132    De plus, ainsi que le Tribunal l’a jugé dans son arrêt du 12 décembre 2012, Novácke chemické závody/Commission (T‑352/09, non encore publié au Recueil, point 58), il est loisible à la Commission de fixer le pourcentage de la valeur des ventes visé au paragraphe 25 des lignes directrices et pris en compte aux fins du calcul du droit d’entrée, comme d’ailleurs celui visé au paragraphe 21 desdites lignes, au même niveau pour tous les participants à l’entente. La fixation d’un même pourcentage pour tous les participants à l’entente n’implique pas la fixation d’un même droit d’entrée pour tous les participants à l’entente. Dès lors que ce droit consiste en un pourcentage de la valeur des ventes réalisées en relation avec l’infraction par chaque participant à l’entente, il sera différent pour chacun d’entre eux, en fonction des différences dans la valeur des ventes qu’ils ont réalisées.

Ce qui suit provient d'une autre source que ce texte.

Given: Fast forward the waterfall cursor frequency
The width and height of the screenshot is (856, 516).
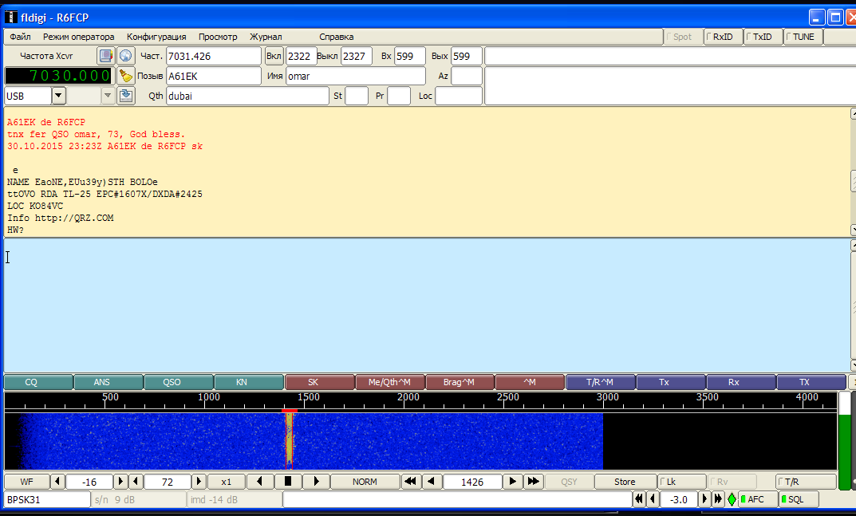Looking at the screenshot, I should point(534,482).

133    Il ressort de l’ensemble des considérations qui précèdent que le troisième moyen n’est pas fondé non plus et doit être rejeté.

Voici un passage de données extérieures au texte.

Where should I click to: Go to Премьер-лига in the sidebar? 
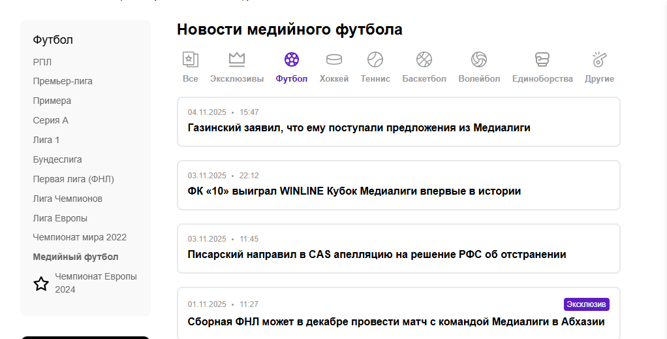coord(63,82)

 Sur le quatrième moyen, tiré de l’omission de la Commission de tenir compte de circonstances atténuantes, à l’égard de la requérante

134    Dans le cadre du quatrième moyen, la requérante fait valoir que, quand bien même la décision attaquée ne serait pas entachée d’illégalité en ce qu’elle lui a imputé l’infraction commise par TDR, elle serait entachée d’un vice portant sur le montant de l’amende, dès lors que la Commission n’a pas tenu compte de circonstances atténuantes à son égard. La requérante invoque, en tant que circonstances atténuantes qui auraient dû lui être reconnues, d’une part, le fait qu’elle aurait commis l’infraction par négligence et, d’autre part, le fait que le comportement anticoncurrentiel qui lui a été imputé aurait été encouragé par la République de Slovénie, qui lui aurait transféré sa participation dans le capital de TDR. Dans sa réplique, la requérante ajoute que l’omission de la Commission de tenir compte de circonstances atténuantes à son égard constitue une violation des principes d’égalité de traitement et de proportionnalité.

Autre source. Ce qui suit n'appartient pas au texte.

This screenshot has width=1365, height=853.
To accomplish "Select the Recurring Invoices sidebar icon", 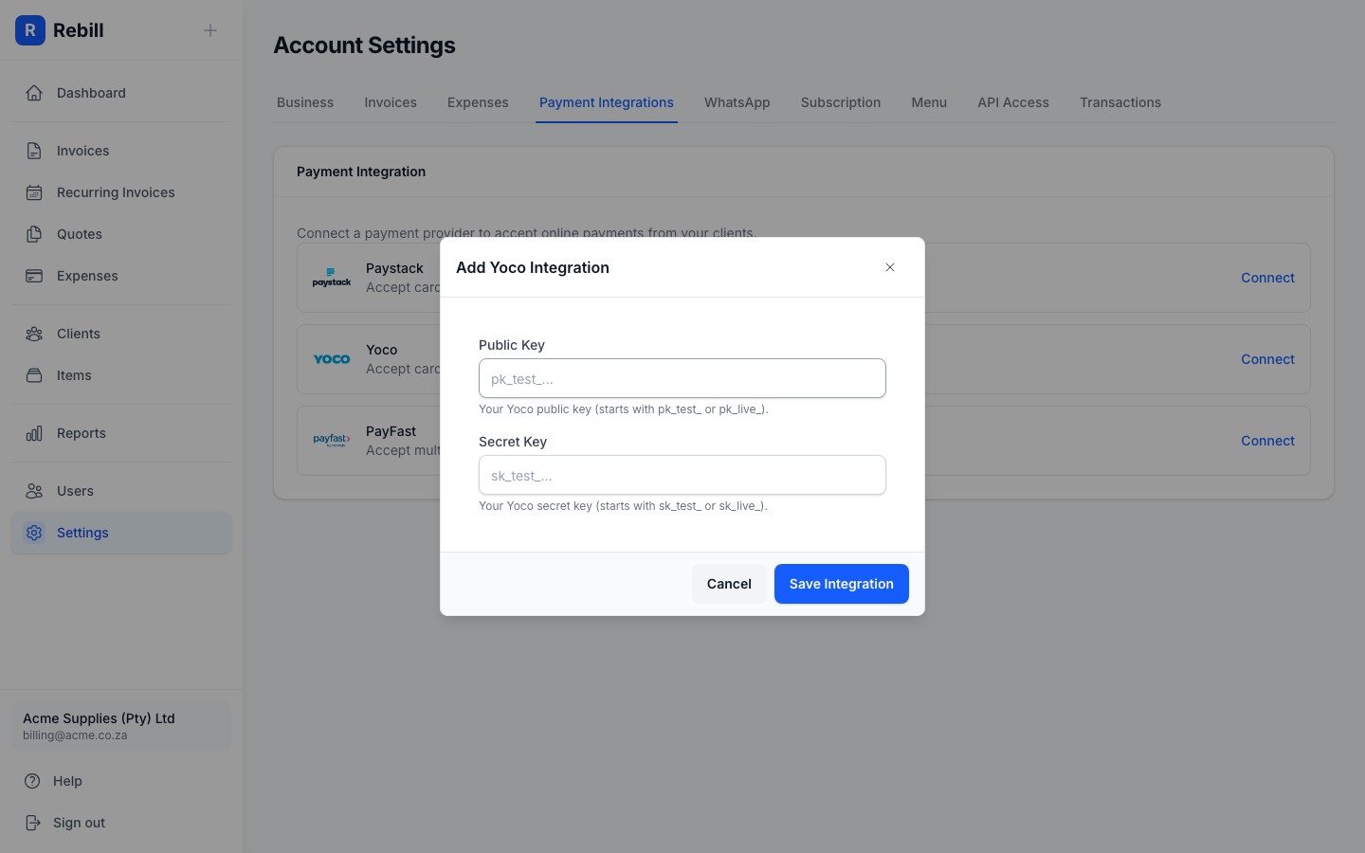I will (34, 192).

135    Il y a lieu de rappeler que, selon une jurisprudence constante, lorsqu’une infraction a été commise par plusieurs entreprises, il convient, dans le cadre de la détermination du montant des amendes, d’examiner la gravité relative de la participation de chacune d’entre elles, ce qui implique, en particulier, d’établir leurs rôles respectifs dans l’infraction pendant la durée de leur participation à celle-ci. Cette conclusion constitue la conséquence logique du principe d’individualité des peines et des sanctions en vertu duquel une entreprise ne doit être sanctionnée que pour les faits qui lui sont individuellement reprochés, principe qui est applicable dans toute procédure administrative susceptible d’aboutir à des sanctions en vertu des règles de concurrence du droit de l’Union (voir arrêt du Tribunal du 25 octobre 2005, Groupe Danone/Commission, T‑38/02, Rec. p. II‑4407, points 277 et 278, et la jurisprudence citée).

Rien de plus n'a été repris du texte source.